■ Dataset entries:
===============
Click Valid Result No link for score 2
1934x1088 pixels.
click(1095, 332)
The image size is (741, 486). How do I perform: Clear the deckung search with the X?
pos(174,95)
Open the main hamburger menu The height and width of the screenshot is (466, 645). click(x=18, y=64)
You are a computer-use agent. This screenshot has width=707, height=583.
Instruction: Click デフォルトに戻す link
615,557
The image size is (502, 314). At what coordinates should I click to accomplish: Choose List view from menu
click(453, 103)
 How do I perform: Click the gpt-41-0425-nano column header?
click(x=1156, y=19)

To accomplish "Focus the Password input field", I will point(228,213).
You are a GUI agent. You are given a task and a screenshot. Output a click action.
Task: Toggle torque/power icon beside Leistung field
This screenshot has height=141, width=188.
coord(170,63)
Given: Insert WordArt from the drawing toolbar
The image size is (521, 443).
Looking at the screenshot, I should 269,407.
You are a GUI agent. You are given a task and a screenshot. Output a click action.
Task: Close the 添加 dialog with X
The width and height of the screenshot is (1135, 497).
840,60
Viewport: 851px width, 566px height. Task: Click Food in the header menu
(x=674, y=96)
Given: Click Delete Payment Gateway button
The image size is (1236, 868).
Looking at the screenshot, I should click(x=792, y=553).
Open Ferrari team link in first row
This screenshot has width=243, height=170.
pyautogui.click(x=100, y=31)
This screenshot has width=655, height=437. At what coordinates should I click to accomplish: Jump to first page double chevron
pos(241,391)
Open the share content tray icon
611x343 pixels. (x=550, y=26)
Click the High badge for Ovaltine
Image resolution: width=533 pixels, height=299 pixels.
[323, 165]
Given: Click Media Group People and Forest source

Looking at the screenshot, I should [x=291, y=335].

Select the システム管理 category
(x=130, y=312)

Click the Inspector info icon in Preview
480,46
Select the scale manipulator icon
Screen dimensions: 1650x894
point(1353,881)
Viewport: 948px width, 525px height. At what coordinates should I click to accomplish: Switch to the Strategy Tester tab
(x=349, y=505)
===============
■ What is being asked:
Copy all of the entries above again, line for line, with no changes.

■ Exercise answer:
Click Valid Result No link for score 2
1934x1088 pixels.
click(1095, 332)
The image size is (741, 486). How do I perform: Clear the deckung search with the X?
pos(174,95)
Open the main hamburger menu The height and width of the screenshot is (466, 645). click(x=18, y=64)
You are a computer-use agent. This screenshot has width=707, height=583.
Instruction: Click デフォルトに戻す link
615,557
The image size is (502, 314). At what coordinates should I click to accomplish: Choose List view from menu
click(453, 103)
 How do I perform: Click the gpt-41-0425-nano column header?
click(x=1156, y=19)

To accomplish "Focus the Password input field", I will point(228,213).
You are a GUI agent. You are given a task and a screenshot. Output a click action.
Task: Toggle torque/power icon beside Leistung field
This screenshot has height=141, width=188.
coord(170,63)
Given: Insert WordArt from the drawing toolbar
The image size is (521, 443).
Looking at the screenshot, I should 269,407.
You are a GUI agent. You are given a task and a screenshot. Output a click action.
Task: Close the 添加 dialog with X
The width and height of the screenshot is (1135, 497).
840,60
Viewport: 851px width, 566px height. Task: Click Food in the header menu
(x=674, y=96)
Given: Click Delete Payment Gateway button
The image size is (1236, 868).
Looking at the screenshot, I should click(x=792, y=553).
Open Ferrari team link in first row
This screenshot has width=243, height=170.
pyautogui.click(x=100, y=31)
This screenshot has width=655, height=437. At what coordinates should I click to accomplish: Jump to first page double chevron
pos(241,391)
Open the share content tray icon
611x343 pixels. (x=550, y=26)
Click the High badge for Ovaltine
Image resolution: width=533 pixels, height=299 pixels.
[323, 165]
Given: Click Media Group People and Forest source

Looking at the screenshot, I should [x=291, y=335].

Select the システム管理 category
(x=130, y=312)

Click the Inspector info icon in Preview
480,46
Select the scale manipulator icon
Screen dimensions: 1650x894
point(1353,881)
Viewport: 948px width, 525px height. At what coordinates should I click to accomplish: Switch to the Strategy Tester tab
(x=349, y=505)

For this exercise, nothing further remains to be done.